The Buffalo News in 2018 reported on poor state oversight of nursing facilities.

New York State gave licenses to operate at least 10 Buffalo area nursing homes in the last decade to new owners who had been fined for providing poor care to residents at other nursing homes.

Advocates for nursing home residents say the state must do more to prevent nursing home owners providing low-quality care from buying more long-term care facilities…

Sixteen of the 47 nursing homes in Erie and Niagara counties have been bought since 2007 by for-profit, out-of-town owners.
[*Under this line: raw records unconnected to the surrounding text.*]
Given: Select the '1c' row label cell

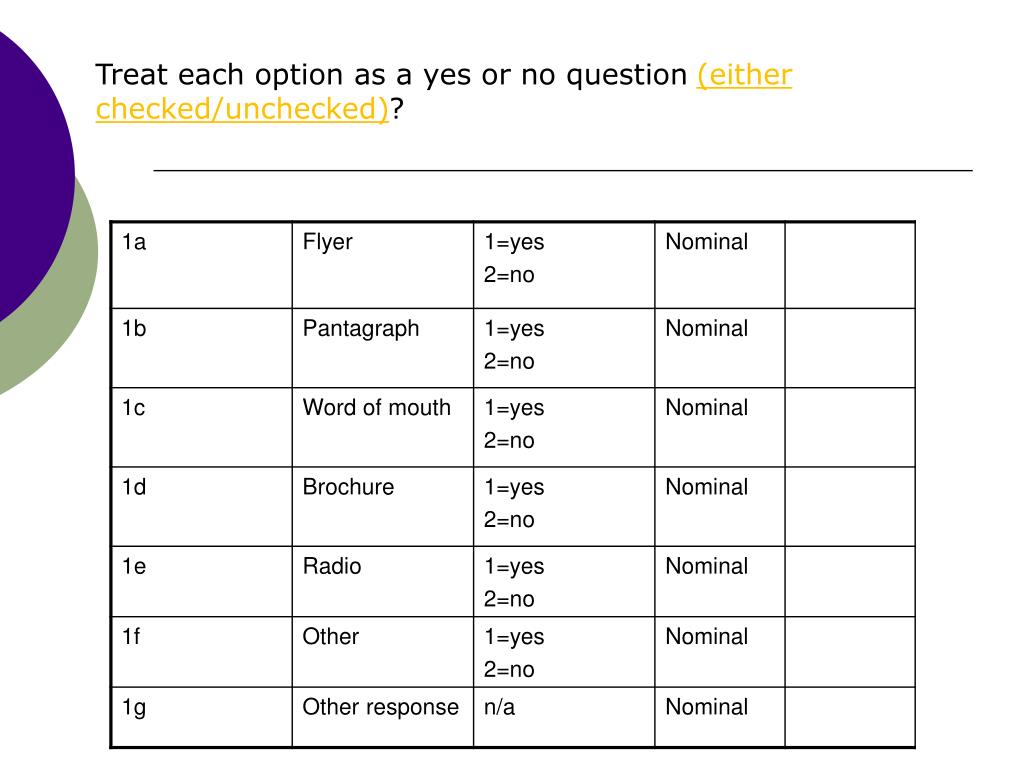Looking at the screenshot, I should pos(202,427).
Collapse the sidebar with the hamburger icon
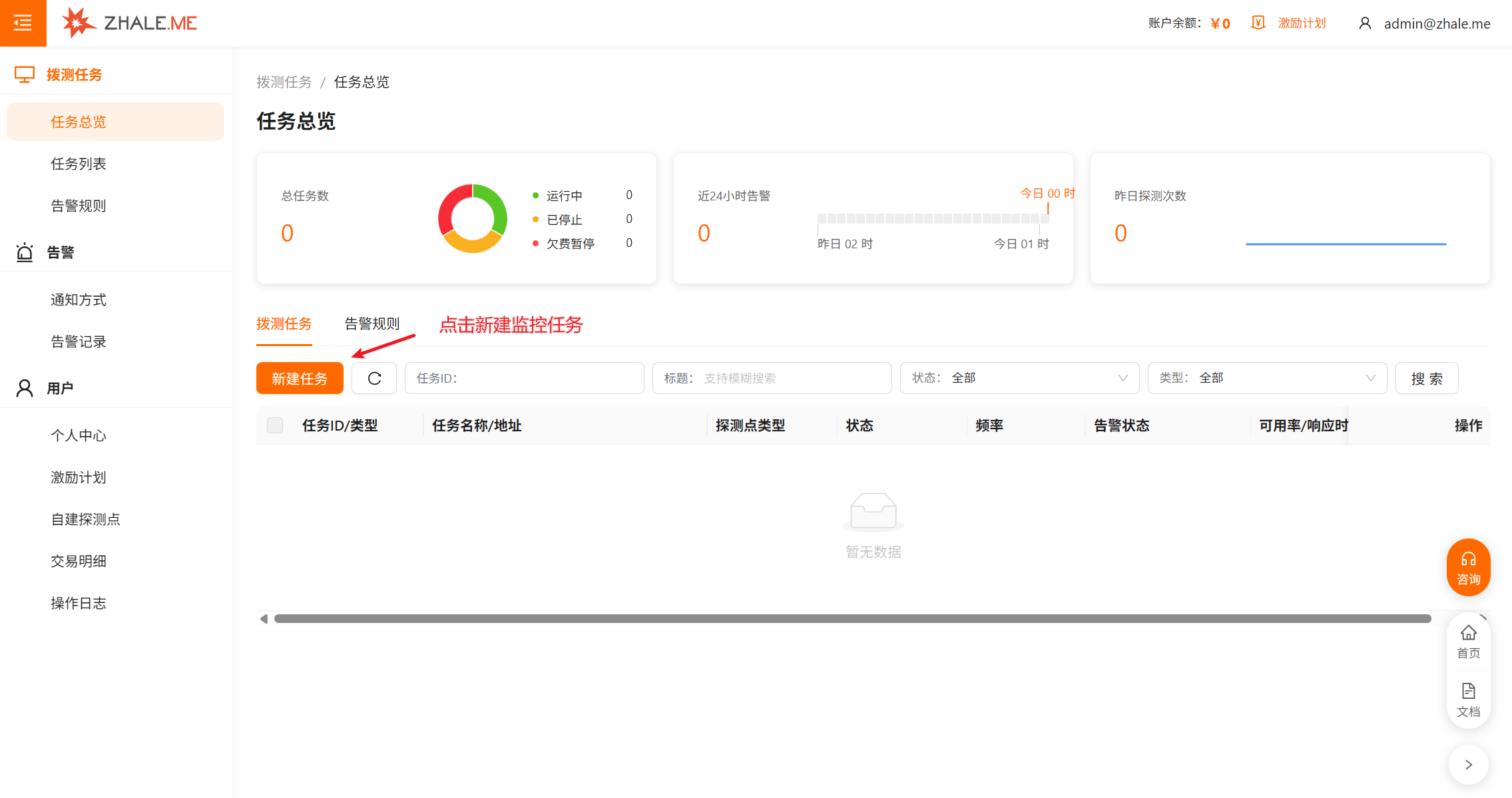1512x798 pixels. click(23, 22)
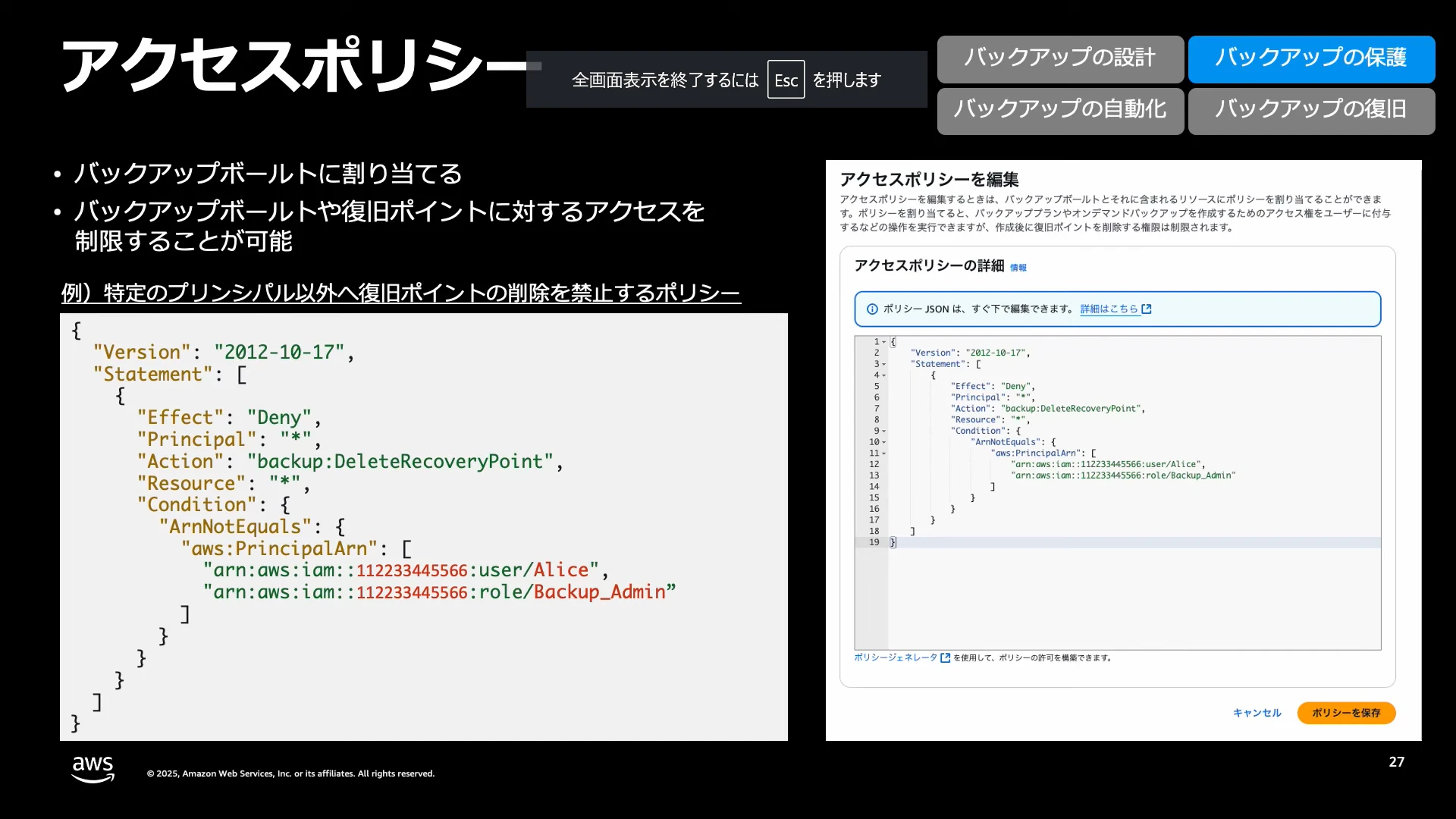Click the Esc key icon in fullscreen notice

[x=786, y=80]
Many of those homes are among the region’s worst rated.

The state allowed some of the out-of-town investors to buy more nursing homes, despite poor ratings and state and federal fines totaling at least $325,000 at ones they already operated…

The Health Department, which reviews applications to operate nursing homes, now more thoroughly evaluates applicants’ track records running other long-term care facilities, a deputy health commissioner said in September [2018].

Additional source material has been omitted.